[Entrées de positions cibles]
####################

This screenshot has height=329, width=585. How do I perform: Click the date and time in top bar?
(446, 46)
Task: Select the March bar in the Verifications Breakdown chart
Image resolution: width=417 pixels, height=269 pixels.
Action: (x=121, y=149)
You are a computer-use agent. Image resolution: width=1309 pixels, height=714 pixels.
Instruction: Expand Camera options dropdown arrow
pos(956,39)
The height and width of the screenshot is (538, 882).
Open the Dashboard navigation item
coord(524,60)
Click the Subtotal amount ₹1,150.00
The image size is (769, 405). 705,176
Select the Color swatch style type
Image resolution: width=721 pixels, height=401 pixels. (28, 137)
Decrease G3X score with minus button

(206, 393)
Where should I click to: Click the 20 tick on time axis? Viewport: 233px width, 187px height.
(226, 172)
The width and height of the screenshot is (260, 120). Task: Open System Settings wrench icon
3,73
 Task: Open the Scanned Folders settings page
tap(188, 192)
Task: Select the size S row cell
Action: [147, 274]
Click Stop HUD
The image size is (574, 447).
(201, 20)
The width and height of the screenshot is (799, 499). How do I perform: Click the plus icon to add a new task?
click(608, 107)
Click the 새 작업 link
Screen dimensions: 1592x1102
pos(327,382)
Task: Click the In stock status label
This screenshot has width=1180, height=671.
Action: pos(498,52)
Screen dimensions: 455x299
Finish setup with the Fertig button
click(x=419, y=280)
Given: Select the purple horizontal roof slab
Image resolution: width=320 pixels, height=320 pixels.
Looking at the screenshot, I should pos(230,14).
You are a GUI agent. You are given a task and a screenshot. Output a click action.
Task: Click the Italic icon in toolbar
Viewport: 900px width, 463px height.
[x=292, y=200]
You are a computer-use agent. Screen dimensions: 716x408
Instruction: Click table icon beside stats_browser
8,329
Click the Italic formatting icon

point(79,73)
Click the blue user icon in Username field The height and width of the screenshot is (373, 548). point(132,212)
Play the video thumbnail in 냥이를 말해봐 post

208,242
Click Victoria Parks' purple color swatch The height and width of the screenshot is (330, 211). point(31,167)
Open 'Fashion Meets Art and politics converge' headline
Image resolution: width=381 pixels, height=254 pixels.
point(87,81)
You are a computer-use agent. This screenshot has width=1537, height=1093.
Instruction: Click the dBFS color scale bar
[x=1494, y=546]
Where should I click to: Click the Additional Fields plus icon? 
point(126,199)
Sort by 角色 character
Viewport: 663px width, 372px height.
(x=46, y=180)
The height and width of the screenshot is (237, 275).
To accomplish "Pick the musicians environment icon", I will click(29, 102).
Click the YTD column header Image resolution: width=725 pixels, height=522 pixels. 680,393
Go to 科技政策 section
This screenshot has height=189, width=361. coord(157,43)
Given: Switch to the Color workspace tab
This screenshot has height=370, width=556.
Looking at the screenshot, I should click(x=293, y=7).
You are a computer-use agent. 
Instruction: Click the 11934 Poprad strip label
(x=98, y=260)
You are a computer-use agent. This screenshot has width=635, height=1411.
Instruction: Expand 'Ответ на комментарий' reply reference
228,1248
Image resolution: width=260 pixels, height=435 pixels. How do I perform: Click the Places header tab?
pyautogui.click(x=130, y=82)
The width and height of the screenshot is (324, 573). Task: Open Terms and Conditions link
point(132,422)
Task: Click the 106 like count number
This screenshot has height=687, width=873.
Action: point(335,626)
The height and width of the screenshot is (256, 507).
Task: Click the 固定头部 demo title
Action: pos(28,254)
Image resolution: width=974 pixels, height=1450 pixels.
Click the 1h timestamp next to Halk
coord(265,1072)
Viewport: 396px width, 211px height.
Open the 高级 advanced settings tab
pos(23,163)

####################

Consignes
Réécris toutes les entrées sous forme de tableau Markdown à deux colonnes : « N° » pour le numéro de la ligne et « Ligne » pour son texte. Laisse de côté les lignes vides.

Solution
| N° | Ligne |
|---|---|
| 1 | This screenshot has height=329, width=585. How do I perform: Click the date and time in top bar? |
| 2 | (446, 46) |
| 3 | Task: Select the March bar in the Verifications Breakdown chart |
| 4 | Image resolution: width=417 pixels, height=269 pixels. |
| 5 | Action: (x=121, y=149) |
| 6 | You are a computer-use agent. Image resolution: width=1309 pixels, height=714 pixels. |
| 7 | Instruction: Expand Camera options dropdown arrow |
| 8 | pos(956,39) |
| 9 | The height and width of the screenshot is (538, 882). |
| 10 | Open the Dashboard navigation item |
| 11 | coord(524,60) |
| 12 | Click the Subtotal amount ₹1,150.00 |
| 13 | The image size is (769, 405). 705,176 |
| 14 | Select the Color swatch style type |
| 15 | Image resolution: width=721 pixels, height=401 pixels. (28, 137) |
| 16 | Decrease G3X score with minus button |
| 17 | (206, 393) |
| 18 | Where should I click to: Click the 20 tick on time axis? Viewport: 233px width, 187px height. |
| 19 | (226, 172) |
| 20 | The width and height of the screenshot is (260, 120). Task: Open System Settings wrench icon |
| 21 | 3,73 |
| 22 |  Task: Open the Scanned Folders settings page |
| 23 | tap(188, 192) |
| 24 | Task: Select the size S row cell |
| 25 | Action: [147, 274] |
| 26 | Click Stop HUD |
| 27 | The image size is (574, 447). |
| 28 | (201, 20) |
| 29 | The width and height of the screenshot is (799, 499). How do I perform: Click the plus icon to add a new task? |
| 30 | click(608, 107) |
| 31 | Click the 새 작업 link |
| 32 | Screen dimensions: 1592x1102 |
| 33 | pos(327,382) |
| 34 | Task: Click the In stock status label |
| 35 | This screenshot has width=1180, height=671. |
| 36 | Action: pos(498,52) |
| 37 | Screen dimensions: 455x299 |
| 38 | Finish setup with the Fertig button |
| 39 | click(x=419, y=280) |
| 40 | Given: Select the purple horizontal roof slab |
| 41 | Image resolution: width=320 pixels, height=320 pixels. |
| 42 | Looking at the screenshot, I should pos(230,14). |
| 43 | You are a GUI agent. You are given a task and a screenshot. Output a click action. |
| 44 | Task: Click the Italic icon in toolbar |
| 45 | Viewport: 900px width, 463px height. |
| 46 | [x=292, y=200] |
| 47 | You are a computer-use agent. Screen dimensions: 716x408 |
| 48 | Instruction: Click table icon beside stats_browser |
| 49 | 8,329 |
| 50 | Click the Italic formatting icon |
| 51 | point(79,73) |
| 52 | Click the blue user icon in Username field The height and width of the screenshot is (373, 548). point(132,212) |
| 53 | Play the video thumbnail in 냥이를 말해봐 post |
| 54 | 208,242 |
| 55 | Click Victoria Parks' purple color swatch The height and width of the screenshot is (330, 211). point(31,167) |
| 56 | Open 'Fashion Meets Art and politics converge' headline |
| 57 | Image resolution: width=381 pixels, height=254 pixels. |
| 58 | point(87,81) |
| 59 | You are a computer-use agent. This screenshot has width=1537, height=1093. |
| 60 | Instruction: Click the dBFS color scale bar |
| 61 | [x=1494, y=546] |
| 62 | Where should I click to: Click the Additional Fields plus icon?  |
| 63 | point(126,199) |
| 64 | Sort by 角色 character |
| 65 | Viewport: 663px width, 372px height. |
| 66 | (x=46, y=180) |
| 67 | The height and width of the screenshot is (237, 275). |
| 68 | To accomplish "Pick the musicians environment icon", I will click(29, 102). |
| 69 | Click the YTD column header Image resolution: width=725 pixels, height=522 pixels. 680,393 |
| 70 | Go to 科技政策 section |
| 71 | This screenshot has height=189, width=361. coord(157,43) |
| 72 | Given: Switch to the Color workspace tab |
| 73 | This screenshot has height=370, width=556. |
| 74 | Looking at the screenshot, I should click(x=293, y=7). |
| 75 | You are a computer-use agent.  |
| 76 | Instruction: Click the 11934 Poprad strip label |
| 77 | (x=98, y=260) |
| 78 | You are a computer-use agent. This screenshot has width=635, height=1411. |
| 79 | Instruction: Expand 'Ответ на комментарий' reply reference |
| 80 | 228,1248 |
| 81 | Image resolution: width=260 pixels, height=435 pixels. How do I perform: Click the Places header tab? |
| 82 | pyautogui.click(x=130, y=82) |
| 83 | The width and height of the screenshot is (324, 573). Task: Open Terms and Conditions link |
| 84 | point(132,422) |
| 85 | Task: Click the 106 like count number |
| 86 | This screenshot has height=687, width=873. |
| 87 | Action: point(335,626) |
| 88 | The height and width of the screenshot is (256, 507). |
| 89 | Task: Click the 固定头部 demo title |
| 90 | Action: pos(28,254) |
| 91 | Image resolution: width=974 pixels, height=1450 pixels. |
| 92 | Click the 1h timestamp next to Halk |
| 93 | coord(265,1072) |
| 94 | Viewport: 396px width, 211px height. |
| 95 | Open the 高级 advanced settings tab |
| 96 | pos(23,163) |